Jahnne Pasco-White’s paintings have always had a sculptural element to them; she experiments with the layers and folds of loose canvases, which she plasters with wax, resin and found materials.
“I feel like I’ve been fighting a bit with painting, and feeling like it’s not enough,” she says. But while creating this new body of work, Pasco-White’s enthusiasm for painting has renewed.
The Melbourne-based artist has been thinking of consumption – and thus waste – and that has been the impetus behind these paintings. Her strong ethics and sense of responsibility have become more pronounced since having a child recently. It’s a topic that is at once confronting and complex, and as an artist she’s all too aware of how her own practice may contribute to an ever-growing waste problem.
Here, Pasco-White has collected and worked materials like old clothes and other detritus into these canvases, a way of turning the dual acts of consumption and creation in painting into a regenerative process by reusing offcuts and rerouting missteps.
Pasco-White’s process-led practice often involves painting over old work.

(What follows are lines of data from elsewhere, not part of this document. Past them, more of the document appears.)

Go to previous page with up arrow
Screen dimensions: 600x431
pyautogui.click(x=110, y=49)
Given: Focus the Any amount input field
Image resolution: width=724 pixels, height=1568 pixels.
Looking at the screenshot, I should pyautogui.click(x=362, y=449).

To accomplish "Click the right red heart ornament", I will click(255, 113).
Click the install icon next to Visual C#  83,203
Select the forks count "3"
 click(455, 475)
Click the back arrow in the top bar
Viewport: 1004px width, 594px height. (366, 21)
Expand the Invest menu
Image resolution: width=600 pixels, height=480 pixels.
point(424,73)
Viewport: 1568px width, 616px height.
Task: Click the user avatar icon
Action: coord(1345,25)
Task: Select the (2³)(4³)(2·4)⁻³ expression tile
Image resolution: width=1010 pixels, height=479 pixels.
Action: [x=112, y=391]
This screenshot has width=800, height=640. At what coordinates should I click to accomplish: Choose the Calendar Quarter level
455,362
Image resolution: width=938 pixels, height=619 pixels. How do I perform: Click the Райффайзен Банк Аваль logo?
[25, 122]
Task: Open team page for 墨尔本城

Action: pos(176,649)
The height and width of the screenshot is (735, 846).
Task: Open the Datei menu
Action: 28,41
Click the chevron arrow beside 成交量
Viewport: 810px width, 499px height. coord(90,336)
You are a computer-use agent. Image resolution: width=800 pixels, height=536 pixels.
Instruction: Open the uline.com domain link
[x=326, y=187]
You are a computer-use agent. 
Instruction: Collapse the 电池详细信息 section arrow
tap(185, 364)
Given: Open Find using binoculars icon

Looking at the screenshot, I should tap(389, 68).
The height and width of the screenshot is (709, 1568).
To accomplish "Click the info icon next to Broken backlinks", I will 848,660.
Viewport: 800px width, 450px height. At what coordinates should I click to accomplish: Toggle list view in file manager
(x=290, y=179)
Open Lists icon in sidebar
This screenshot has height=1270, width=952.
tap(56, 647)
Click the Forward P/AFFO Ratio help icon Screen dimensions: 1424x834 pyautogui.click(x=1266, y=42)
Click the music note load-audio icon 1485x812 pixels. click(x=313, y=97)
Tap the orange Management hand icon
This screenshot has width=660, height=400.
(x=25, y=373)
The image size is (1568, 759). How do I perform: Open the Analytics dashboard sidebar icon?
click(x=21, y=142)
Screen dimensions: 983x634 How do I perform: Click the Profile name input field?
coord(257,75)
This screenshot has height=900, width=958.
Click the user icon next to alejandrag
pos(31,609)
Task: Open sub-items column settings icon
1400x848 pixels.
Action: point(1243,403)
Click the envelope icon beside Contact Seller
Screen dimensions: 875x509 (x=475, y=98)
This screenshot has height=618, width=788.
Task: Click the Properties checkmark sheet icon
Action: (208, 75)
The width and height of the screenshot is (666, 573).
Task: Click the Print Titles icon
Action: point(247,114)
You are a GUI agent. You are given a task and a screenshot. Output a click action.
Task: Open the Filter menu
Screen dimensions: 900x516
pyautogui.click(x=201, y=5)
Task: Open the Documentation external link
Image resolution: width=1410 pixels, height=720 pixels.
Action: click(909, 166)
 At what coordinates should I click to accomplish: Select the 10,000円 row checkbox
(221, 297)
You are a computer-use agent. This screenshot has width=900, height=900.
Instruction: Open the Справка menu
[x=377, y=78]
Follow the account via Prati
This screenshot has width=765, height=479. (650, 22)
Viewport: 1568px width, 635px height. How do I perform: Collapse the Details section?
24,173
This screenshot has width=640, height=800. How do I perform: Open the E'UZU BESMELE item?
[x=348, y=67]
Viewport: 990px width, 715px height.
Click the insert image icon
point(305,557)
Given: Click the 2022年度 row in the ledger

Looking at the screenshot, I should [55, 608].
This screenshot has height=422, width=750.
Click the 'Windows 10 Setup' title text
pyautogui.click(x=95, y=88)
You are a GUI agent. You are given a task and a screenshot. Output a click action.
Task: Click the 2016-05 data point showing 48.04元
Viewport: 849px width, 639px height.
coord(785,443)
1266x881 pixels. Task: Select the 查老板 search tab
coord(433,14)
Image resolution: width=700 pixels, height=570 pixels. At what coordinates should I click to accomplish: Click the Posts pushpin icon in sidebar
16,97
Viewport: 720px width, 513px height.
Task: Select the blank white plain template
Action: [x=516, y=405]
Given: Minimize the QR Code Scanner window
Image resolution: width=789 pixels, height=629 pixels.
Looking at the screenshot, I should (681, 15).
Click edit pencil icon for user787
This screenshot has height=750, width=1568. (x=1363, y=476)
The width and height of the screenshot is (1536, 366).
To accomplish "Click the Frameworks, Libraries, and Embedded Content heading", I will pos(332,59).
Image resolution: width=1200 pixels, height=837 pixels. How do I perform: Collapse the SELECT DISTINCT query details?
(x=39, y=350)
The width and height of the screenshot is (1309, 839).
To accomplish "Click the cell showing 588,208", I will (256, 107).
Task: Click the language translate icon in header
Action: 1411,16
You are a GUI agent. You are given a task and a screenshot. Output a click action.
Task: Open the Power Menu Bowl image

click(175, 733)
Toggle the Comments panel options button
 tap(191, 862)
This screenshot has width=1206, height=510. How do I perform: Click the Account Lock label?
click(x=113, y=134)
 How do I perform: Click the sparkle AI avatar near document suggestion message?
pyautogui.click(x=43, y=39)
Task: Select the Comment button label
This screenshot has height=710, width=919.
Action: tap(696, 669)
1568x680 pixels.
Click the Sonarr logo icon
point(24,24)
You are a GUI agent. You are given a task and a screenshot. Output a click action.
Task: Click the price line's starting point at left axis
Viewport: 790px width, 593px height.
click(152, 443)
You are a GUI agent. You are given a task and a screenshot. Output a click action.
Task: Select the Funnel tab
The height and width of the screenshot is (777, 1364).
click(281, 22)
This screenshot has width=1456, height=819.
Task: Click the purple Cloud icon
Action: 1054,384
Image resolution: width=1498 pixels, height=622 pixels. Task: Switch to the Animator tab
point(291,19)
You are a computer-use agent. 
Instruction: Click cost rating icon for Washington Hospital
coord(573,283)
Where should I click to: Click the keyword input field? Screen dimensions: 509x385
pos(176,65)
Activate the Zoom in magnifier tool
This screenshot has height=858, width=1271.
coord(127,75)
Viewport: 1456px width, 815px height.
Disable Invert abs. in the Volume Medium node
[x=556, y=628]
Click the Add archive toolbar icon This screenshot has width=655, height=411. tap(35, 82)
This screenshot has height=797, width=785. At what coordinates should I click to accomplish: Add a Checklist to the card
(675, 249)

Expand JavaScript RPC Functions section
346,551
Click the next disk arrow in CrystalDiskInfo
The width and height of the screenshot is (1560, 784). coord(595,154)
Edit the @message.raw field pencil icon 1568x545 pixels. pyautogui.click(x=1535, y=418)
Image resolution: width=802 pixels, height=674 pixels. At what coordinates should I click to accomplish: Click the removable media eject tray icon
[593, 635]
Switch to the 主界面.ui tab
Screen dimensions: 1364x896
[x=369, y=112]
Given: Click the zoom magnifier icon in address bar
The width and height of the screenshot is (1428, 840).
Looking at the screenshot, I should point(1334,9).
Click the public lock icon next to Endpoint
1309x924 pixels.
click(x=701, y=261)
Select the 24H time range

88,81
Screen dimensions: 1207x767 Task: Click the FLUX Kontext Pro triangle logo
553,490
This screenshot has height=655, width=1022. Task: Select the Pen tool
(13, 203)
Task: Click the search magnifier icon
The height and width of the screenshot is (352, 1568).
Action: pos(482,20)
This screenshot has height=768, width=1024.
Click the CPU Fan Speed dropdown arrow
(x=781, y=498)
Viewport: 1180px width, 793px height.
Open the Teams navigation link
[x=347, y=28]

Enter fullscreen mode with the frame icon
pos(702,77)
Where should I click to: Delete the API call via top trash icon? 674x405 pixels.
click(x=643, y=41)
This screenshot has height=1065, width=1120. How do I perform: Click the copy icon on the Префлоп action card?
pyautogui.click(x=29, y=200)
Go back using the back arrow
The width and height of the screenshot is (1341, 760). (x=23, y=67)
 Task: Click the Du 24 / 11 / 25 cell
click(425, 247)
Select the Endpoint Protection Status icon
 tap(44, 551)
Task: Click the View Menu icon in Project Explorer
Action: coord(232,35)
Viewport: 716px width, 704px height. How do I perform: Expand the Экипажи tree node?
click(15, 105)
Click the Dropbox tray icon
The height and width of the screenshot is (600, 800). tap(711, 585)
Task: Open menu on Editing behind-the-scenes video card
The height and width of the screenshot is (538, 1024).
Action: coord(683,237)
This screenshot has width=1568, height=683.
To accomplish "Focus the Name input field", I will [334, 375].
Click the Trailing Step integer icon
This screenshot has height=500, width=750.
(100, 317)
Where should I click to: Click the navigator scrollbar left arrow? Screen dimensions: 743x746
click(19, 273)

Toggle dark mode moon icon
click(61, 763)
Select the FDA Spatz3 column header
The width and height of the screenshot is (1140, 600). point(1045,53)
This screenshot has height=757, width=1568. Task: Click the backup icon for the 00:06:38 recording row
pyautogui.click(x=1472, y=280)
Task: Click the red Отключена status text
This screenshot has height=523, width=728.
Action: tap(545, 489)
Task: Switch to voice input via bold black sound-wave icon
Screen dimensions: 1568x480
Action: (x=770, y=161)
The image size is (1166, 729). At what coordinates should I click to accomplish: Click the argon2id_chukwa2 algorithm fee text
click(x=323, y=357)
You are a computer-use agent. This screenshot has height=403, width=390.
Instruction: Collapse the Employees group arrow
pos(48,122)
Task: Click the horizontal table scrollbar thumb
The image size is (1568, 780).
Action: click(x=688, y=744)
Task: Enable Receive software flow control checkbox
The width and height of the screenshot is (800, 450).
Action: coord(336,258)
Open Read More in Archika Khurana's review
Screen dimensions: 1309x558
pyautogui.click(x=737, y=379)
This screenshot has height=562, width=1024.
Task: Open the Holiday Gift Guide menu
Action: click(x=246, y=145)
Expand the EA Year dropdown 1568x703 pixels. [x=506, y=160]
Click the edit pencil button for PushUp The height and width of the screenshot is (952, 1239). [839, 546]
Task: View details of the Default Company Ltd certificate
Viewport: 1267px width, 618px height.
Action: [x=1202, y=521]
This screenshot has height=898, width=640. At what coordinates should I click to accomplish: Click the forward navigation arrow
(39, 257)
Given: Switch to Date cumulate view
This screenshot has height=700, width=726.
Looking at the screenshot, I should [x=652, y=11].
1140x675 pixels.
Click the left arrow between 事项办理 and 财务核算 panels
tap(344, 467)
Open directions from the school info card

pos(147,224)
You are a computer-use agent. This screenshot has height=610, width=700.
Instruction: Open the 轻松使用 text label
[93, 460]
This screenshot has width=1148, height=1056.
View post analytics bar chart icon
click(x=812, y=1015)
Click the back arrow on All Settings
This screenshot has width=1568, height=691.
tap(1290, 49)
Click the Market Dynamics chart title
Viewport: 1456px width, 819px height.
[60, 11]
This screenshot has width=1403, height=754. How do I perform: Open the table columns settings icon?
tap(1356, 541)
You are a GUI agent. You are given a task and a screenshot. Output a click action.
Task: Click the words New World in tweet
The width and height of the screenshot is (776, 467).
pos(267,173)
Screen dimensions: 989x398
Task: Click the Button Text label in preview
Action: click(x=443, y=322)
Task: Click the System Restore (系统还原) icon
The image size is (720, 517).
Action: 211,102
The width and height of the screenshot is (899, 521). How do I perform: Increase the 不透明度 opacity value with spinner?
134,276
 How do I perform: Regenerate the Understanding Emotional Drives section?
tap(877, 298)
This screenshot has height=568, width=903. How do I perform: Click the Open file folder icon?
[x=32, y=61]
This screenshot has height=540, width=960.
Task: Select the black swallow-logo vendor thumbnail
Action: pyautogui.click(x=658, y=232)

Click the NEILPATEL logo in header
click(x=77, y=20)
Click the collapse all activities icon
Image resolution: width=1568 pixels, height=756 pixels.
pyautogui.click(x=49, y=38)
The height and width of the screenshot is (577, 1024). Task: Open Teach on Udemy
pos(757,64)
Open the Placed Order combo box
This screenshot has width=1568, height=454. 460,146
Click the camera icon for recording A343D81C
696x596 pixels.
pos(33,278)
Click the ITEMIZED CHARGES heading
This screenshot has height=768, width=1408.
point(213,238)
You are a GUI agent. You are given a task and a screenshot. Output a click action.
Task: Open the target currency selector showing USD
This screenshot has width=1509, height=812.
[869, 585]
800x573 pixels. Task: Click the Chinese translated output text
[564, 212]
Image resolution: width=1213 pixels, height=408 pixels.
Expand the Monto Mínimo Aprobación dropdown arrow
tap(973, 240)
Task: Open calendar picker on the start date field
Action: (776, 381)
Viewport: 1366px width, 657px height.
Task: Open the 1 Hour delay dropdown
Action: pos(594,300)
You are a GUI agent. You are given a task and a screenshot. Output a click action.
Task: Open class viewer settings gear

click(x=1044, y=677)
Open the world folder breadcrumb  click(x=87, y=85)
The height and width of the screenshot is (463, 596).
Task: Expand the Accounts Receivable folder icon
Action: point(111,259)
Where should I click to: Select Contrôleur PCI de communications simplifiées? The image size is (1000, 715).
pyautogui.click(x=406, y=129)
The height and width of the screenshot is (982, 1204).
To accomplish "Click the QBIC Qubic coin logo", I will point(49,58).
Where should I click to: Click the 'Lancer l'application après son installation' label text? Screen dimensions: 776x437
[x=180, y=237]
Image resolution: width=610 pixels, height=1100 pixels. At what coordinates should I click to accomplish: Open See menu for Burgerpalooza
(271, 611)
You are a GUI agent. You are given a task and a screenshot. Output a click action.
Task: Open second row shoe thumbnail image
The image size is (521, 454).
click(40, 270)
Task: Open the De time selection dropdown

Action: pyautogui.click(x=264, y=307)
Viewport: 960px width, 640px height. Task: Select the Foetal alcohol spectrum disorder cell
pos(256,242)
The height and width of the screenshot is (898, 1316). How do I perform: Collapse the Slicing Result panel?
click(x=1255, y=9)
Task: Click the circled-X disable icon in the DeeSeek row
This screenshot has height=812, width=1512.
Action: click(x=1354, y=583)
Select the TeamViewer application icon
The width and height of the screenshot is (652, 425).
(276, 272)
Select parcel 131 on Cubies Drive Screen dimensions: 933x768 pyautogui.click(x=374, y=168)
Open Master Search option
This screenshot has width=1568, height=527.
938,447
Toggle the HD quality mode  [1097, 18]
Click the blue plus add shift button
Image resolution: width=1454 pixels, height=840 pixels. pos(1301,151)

Her approach of painting by accretion abstracts the layers of discarded matter, turning them into beautiful, meandering compositions. “Because of the layering, many different paintings have existed, and many have gone as well,” she says.
With this new body of work Pasco-White also plays with the limits of scale. This exhibition is comprised of individual panels each around two metres wide that will wrap around the gallery space at Daine Singer. Pasco-White has created them to feel like one work, and as though the viewer is inside the painting.
The wide array of colours and tones Pasco-White has used are a departure from the blues and yellows that dominated earlier work. These paintings are bright, earthy, and corporal. They are “quite bodily” tones, she says – hinting again at regeneration and the possibility of new growth.